И тут я вмешался против своей воли: мне отчего-то стало жалко Серафиму, ее одиночества, ее слепой неприкаянности и печальной, как мне казалось, веселости. Я понимал, что она в жалости моей не нуждалась, да и весь этот разговор, наверное, возникал не однажды и особого сопротивления в Серафиме не вызывал, он как бы скользил вне ее души, занимая лишь такое долгое одинокое время. Вот пришла старушка, с нею можно занятно поговорить, и тьма как бы отступает и уже не так гнетуща.

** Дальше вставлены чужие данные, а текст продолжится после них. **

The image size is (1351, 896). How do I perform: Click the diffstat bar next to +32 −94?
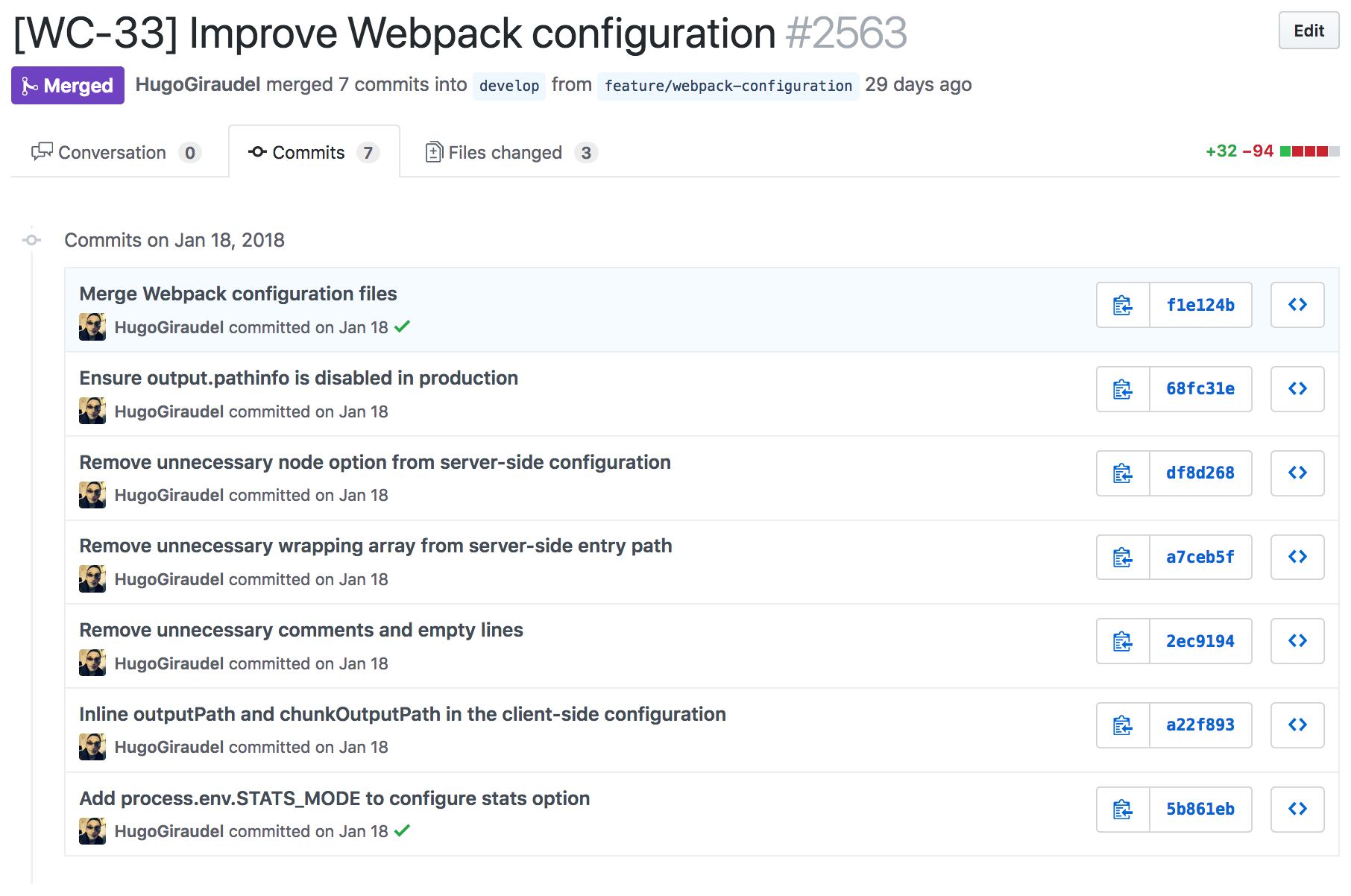(1309, 151)
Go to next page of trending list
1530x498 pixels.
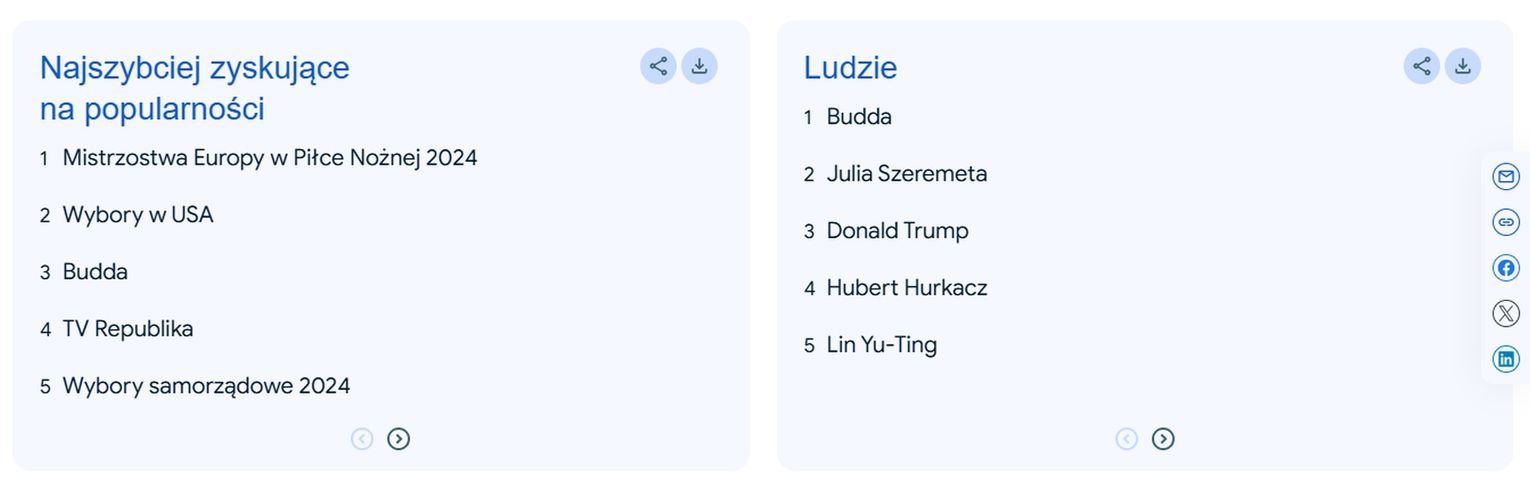399,439
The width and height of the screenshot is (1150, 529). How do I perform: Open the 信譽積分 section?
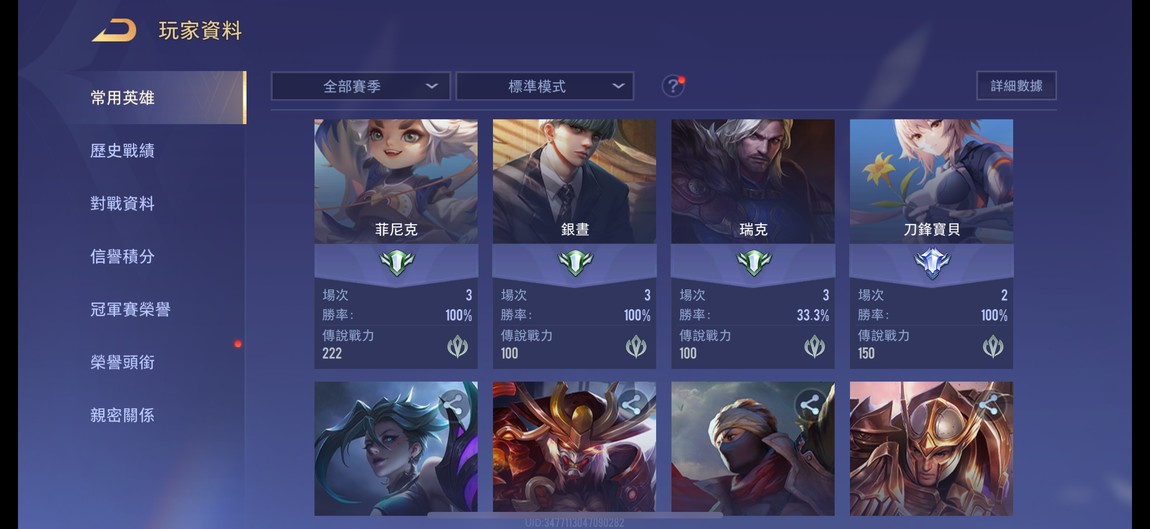point(122,256)
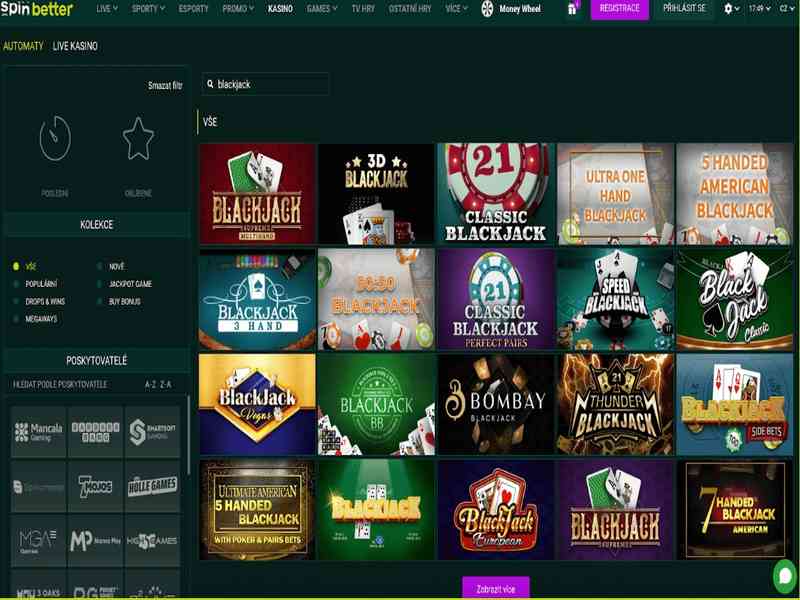Click the blackjack search input field
Image resolution: width=800 pixels, height=600 pixels.
[270, 84]
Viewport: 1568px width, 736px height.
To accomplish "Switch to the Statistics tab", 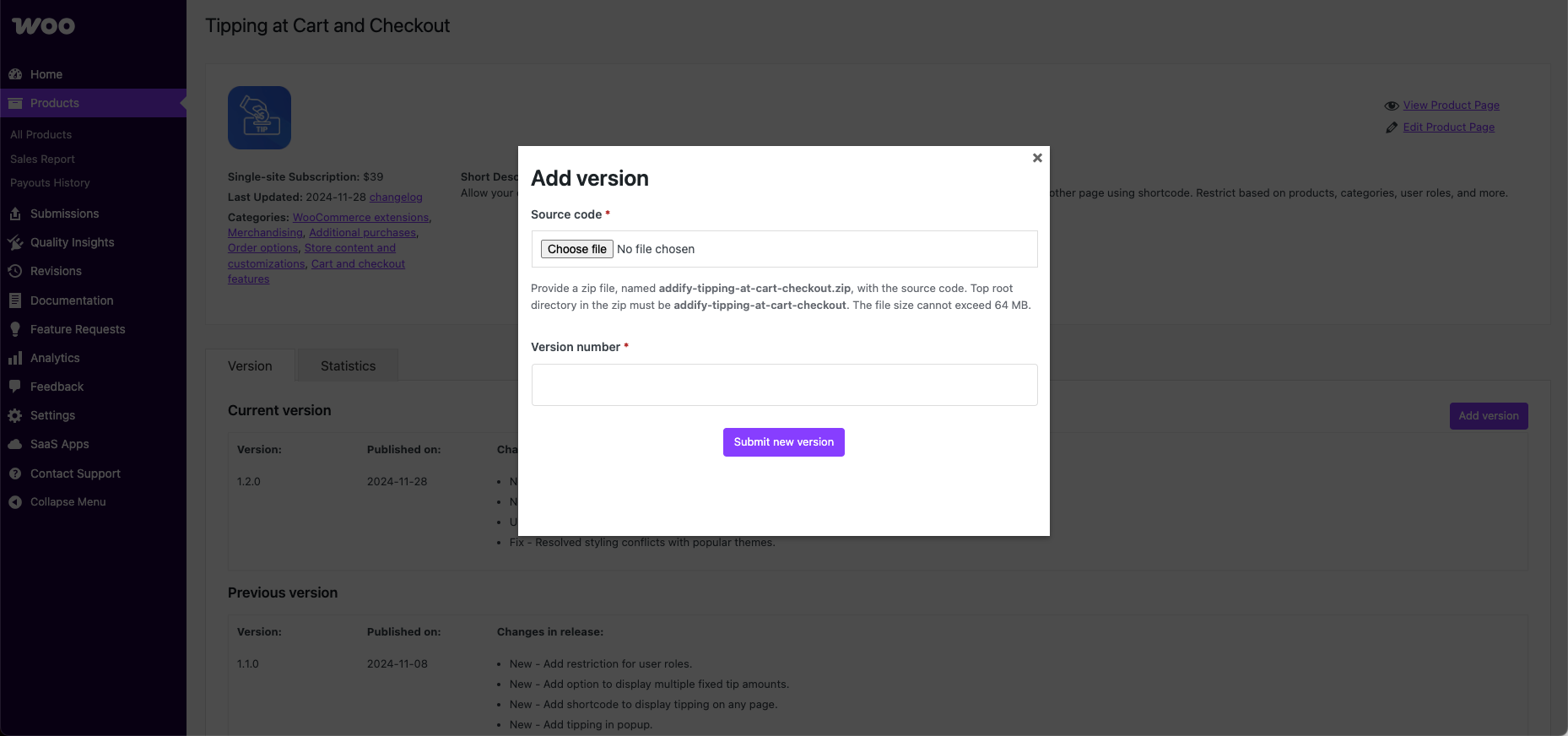I will coord(348,366).
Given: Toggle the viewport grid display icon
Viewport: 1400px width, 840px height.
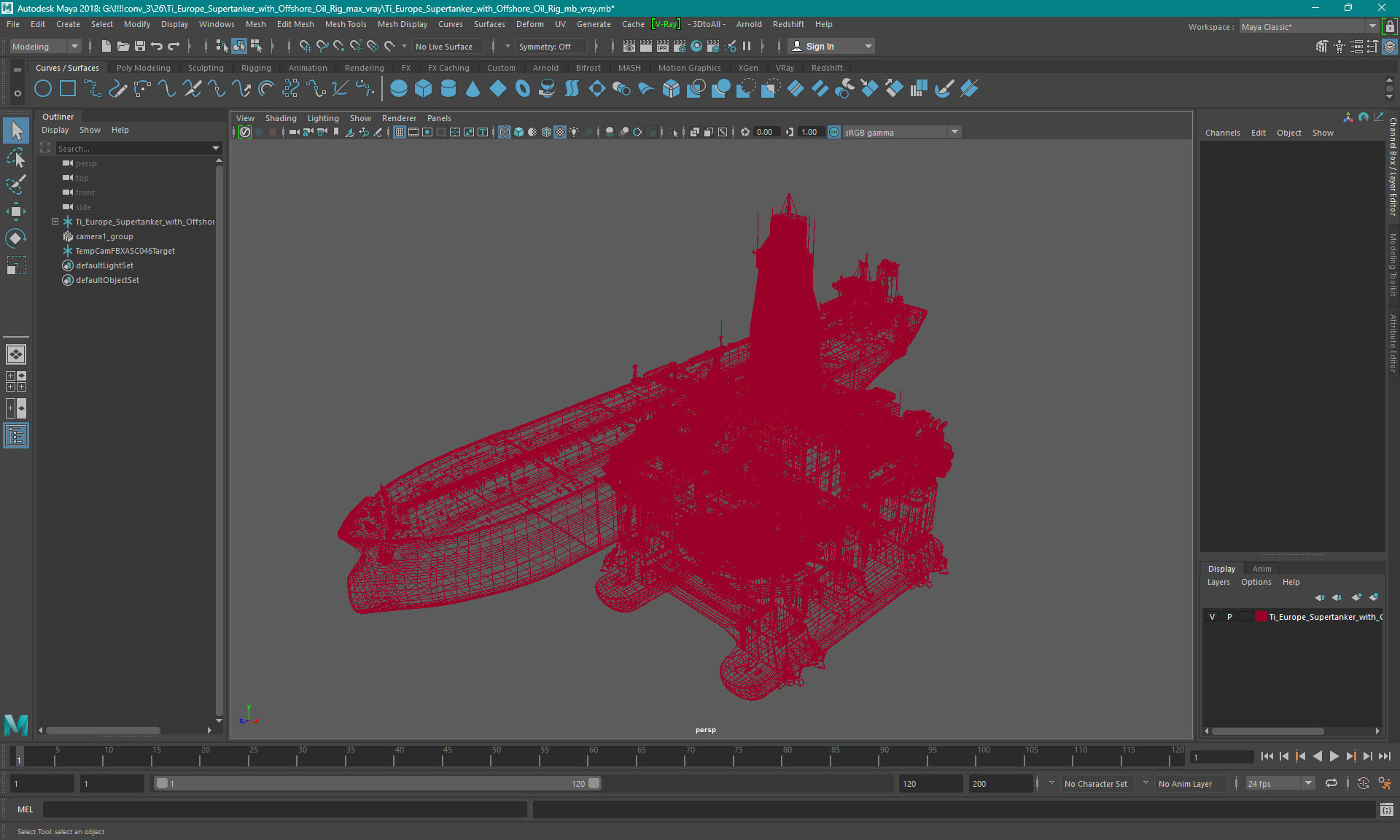Looking at the screenshot, I should [x=400, y=132].
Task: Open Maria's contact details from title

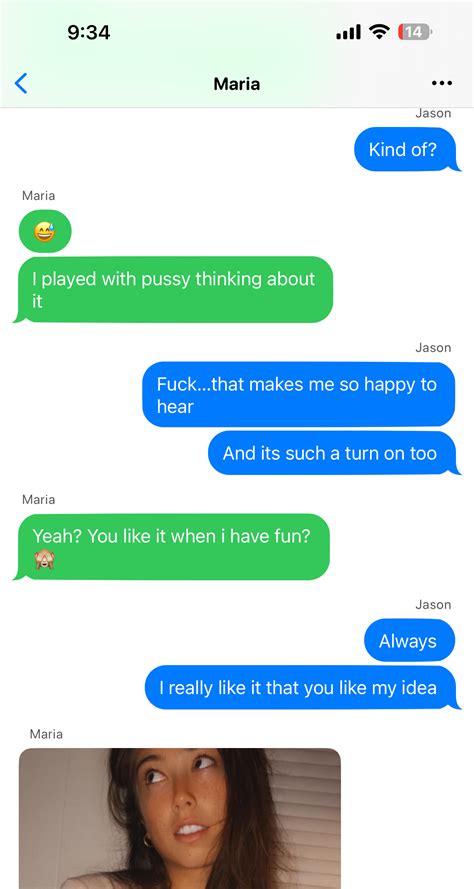Action: point(236,84)
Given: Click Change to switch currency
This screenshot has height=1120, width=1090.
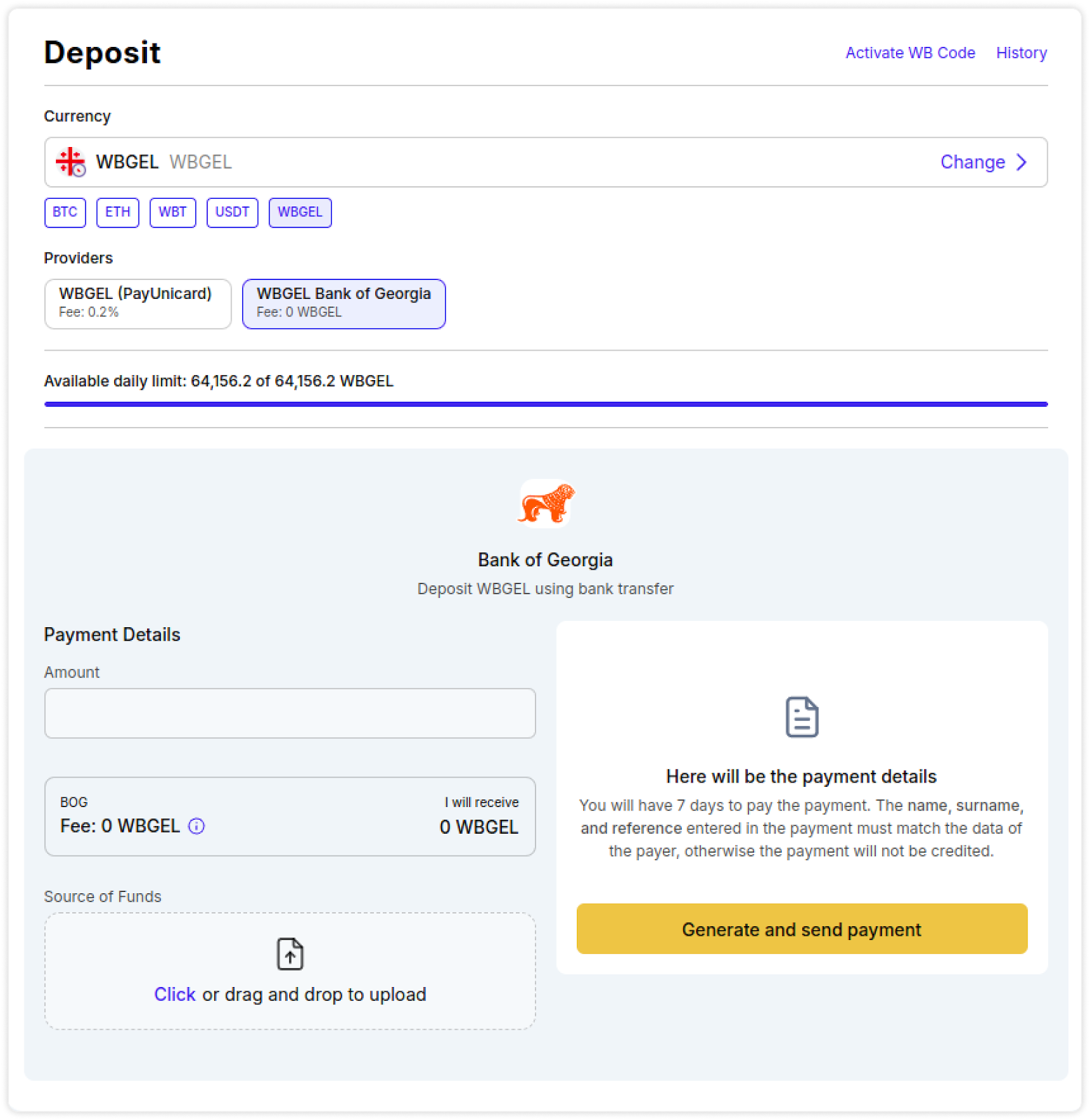Looking at the screenshot, I should coord(972,162).
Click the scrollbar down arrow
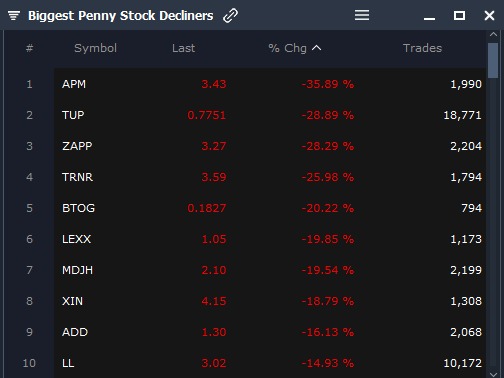This screenshot has height=378, width=504. point(493,374)
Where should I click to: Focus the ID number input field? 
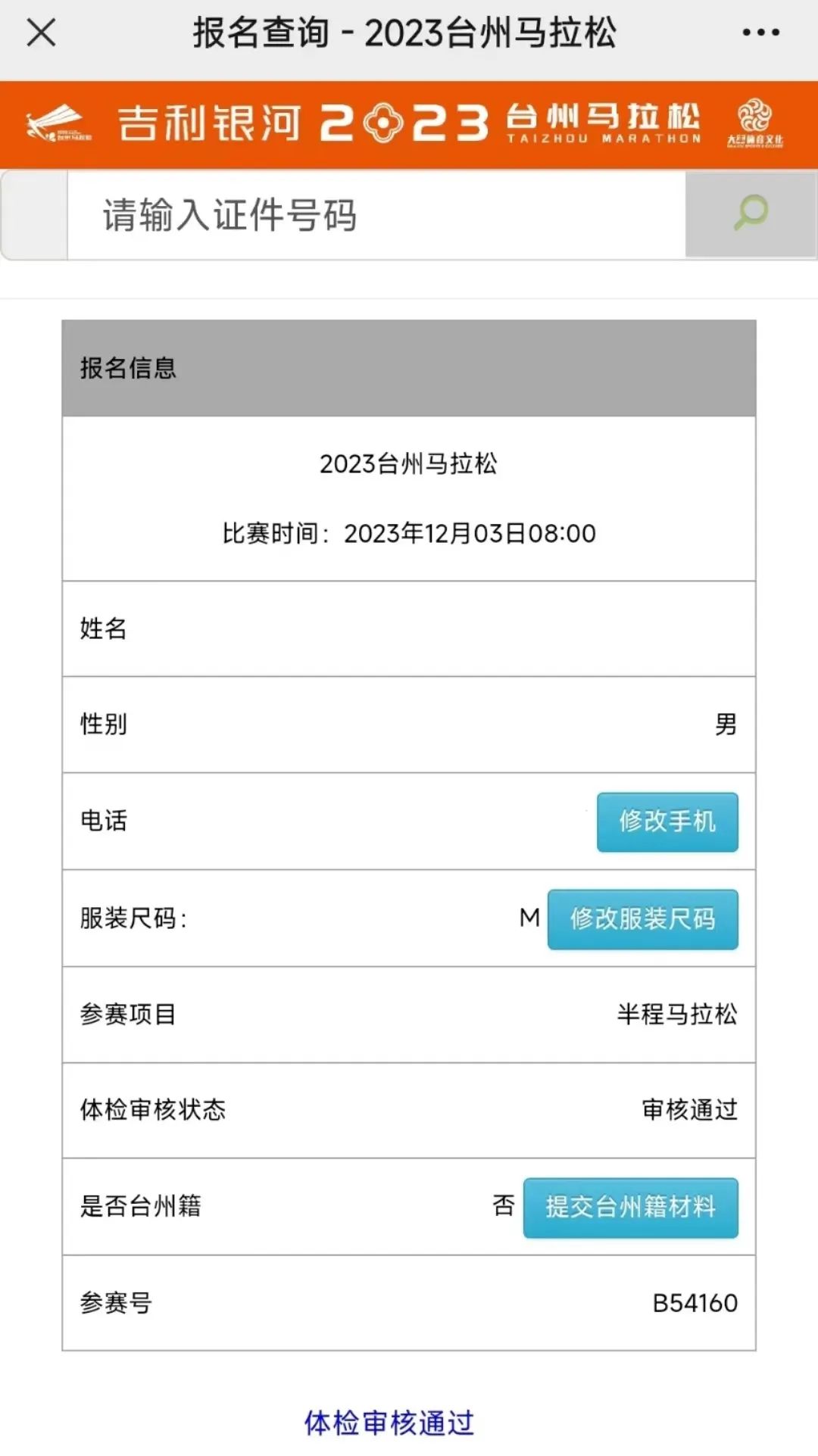point(376,215)
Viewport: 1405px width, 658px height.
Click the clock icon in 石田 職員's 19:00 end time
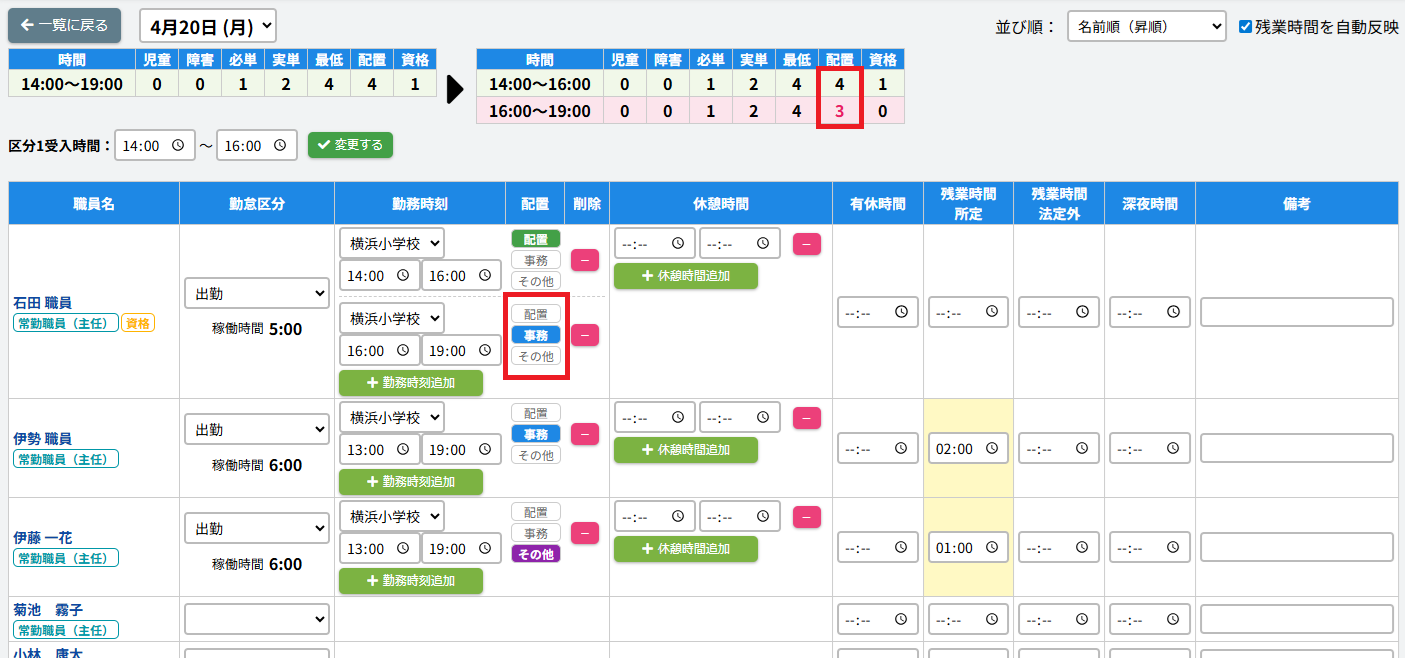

– Я не против вашей веры, – вдруг вступил я, – но мне жалко, что и наша вера неискренна, она на страхе построена, на крови. У вас там как: страх господен – слава и честь, и веселие, и венец… Полнота премудрости – бояться господа: венец премудрости – страх господен. По-вашему же: где веры нет – все шатко. Но и на страхе веры не построишь… Она к чему ведет? Она ко крови ведет, она к отрицанию человека. А неужели из страха-то нам не вырваться? Что за сети такие? – Но мои, такие высокие слова, почти выкрикнутые в тесной кухоньке и потому заглохшие сразу, лишь Настасьей, наверное, и были услышаны и поняты: она даже встрепенулась, порываясь что-то сказать ответно, но тут же и отвернулась к окну. – Оказывается, характерный факт, бог-то любит боязливых. Он любит, кто боится его. А любит ли он тех, кто просто любит его из самой любви. Иль без страха любить невозможно?
Секлетея взглянула на меня, как на пустое место, и я так решил, обидевшись поначалу, что она едва ли расслышала меня. И я сразу невзлюбил и плат ее шалашиком, скрывающий темно-синий повойник, и сухощекое лицо с ржавчинкой на скулах, и сталистые без отблеска глаза. Но я-то сказал самое сокровенное, что выболело во мне, над чем я мучился последние годы: можно ли любить без жалости и страха, можно ли людям без страха слиться в великую семью иль он, этот страх, в самой природе человечьей заселен изначала как вечный и неустанный страж наших прихотей и желаний…
И тут же я устыдился мыслей своих: ну, пусть она староверка, но она же не видит во мне того, отчаявшегося, кому слово священное необходимо позарез, как единственное и спасительное, а значит, ей не о чем со мной говорить, у нас нет общих душевных слов, я как бы чужой для нее пока; да и о чем мне говорить с бабкой, она же – не вещая посланница-ведунья, способная угадать и разобрать по листам всю жизнь мою до смертного края, а простая слободская старуха, вечная труженица, которой без работы тошно, пожившая изрядно и намытарившаяся, поди, у нее руки скрючены от горшков и стирки, и у нее, быть может, одно слабое и туманное утешение в жизни – это найти радость иную, не земную, такую высокую и светлую на горних высотах, что от одних лишь бессловесных мечтаний украшена жизнь ее – так стоит ли отбирать эти мечтания и вносить в утихшую душу странное раздражение?